In the constitution of Europe, the right of peace and war is now confined to a small, and the actual exercise to a much smaller, list of respectable potentates; but each Arab, with impunity and renown, might point his javelin against the life of his countrymen. The union of the nation consisted only in a vague resemblance of language and manners; and in each community the jurisdiction of the magistrate was mute and impotent.
Of the time of ignorance which preceded Mohammad, seventeen hundred battles are recorded by tradition: hostility was embittered with the rancor of civil faction: and the recital, in prose or verse, of an obsolete feud, was sufficient to rekindle the same passions among the descendants of the hostile tribes. In private life every man, at least every family, was the judge and avenger of its own cause.
The nice sensibility of honor, which weighs the insult rather than the injury, sheds its deadly venom on the quarrels of the Arabs: the honor of their women, and of their beards, is most easily wounded; an indecent action, a contemptuous word, can be expiated only by the blood of the offender; and such is their patient inveteracy, that they expect whole months and years the opportunity for revenge.”
In other words Edward Gibbon describes hillbillies pissed off that they got stuck living in a desert.
But just as every American is not a hillbilly every Arab isn’t one either.
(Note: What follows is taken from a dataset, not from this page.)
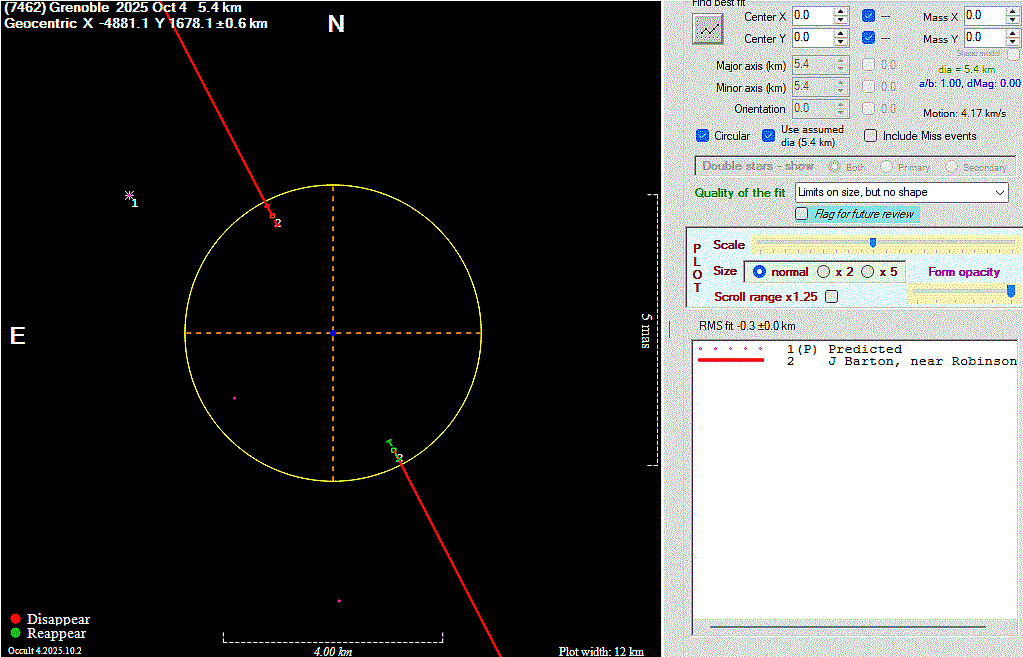Toggle the checkbox next to Center X

click(868, 16)
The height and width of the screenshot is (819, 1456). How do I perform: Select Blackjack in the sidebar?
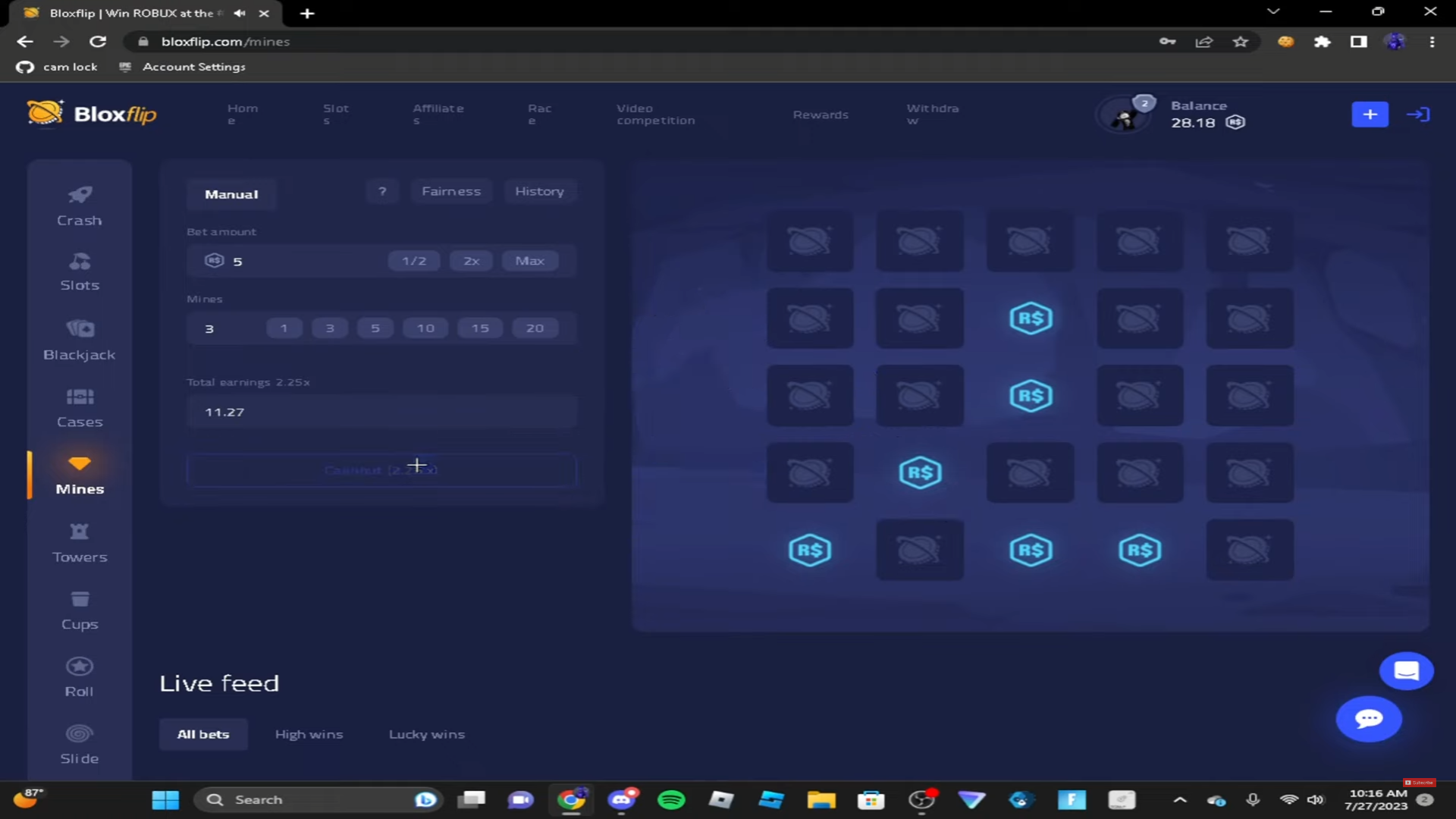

But regardless we’re not fighting a religion. We’re fighting the culture of have-not Arab hillbillies of who, through the incompetence of their own governments, can ONLY gain access to any of wealth of their nations, their Beverly Hillbillies’ oil fortunes, through the waging of war on the West.
Drunk, womanless Major Nadal Malik Hasan is most certainly a terrorist. He might very well have convinced himself that he is a Muslim terrorist. But in reality he’s only a misguided hillbilly wannabee terrorist – jealous of trash culture’s fun times while hoping desperately to revel in its past glory.
Religion is used to justify culture all the time. But if the culture was there first isn’t it the other way around?
November 12th, 2009 at 12:50 am
You can take the culture out of the desert but you can’t take the desert out of the culture.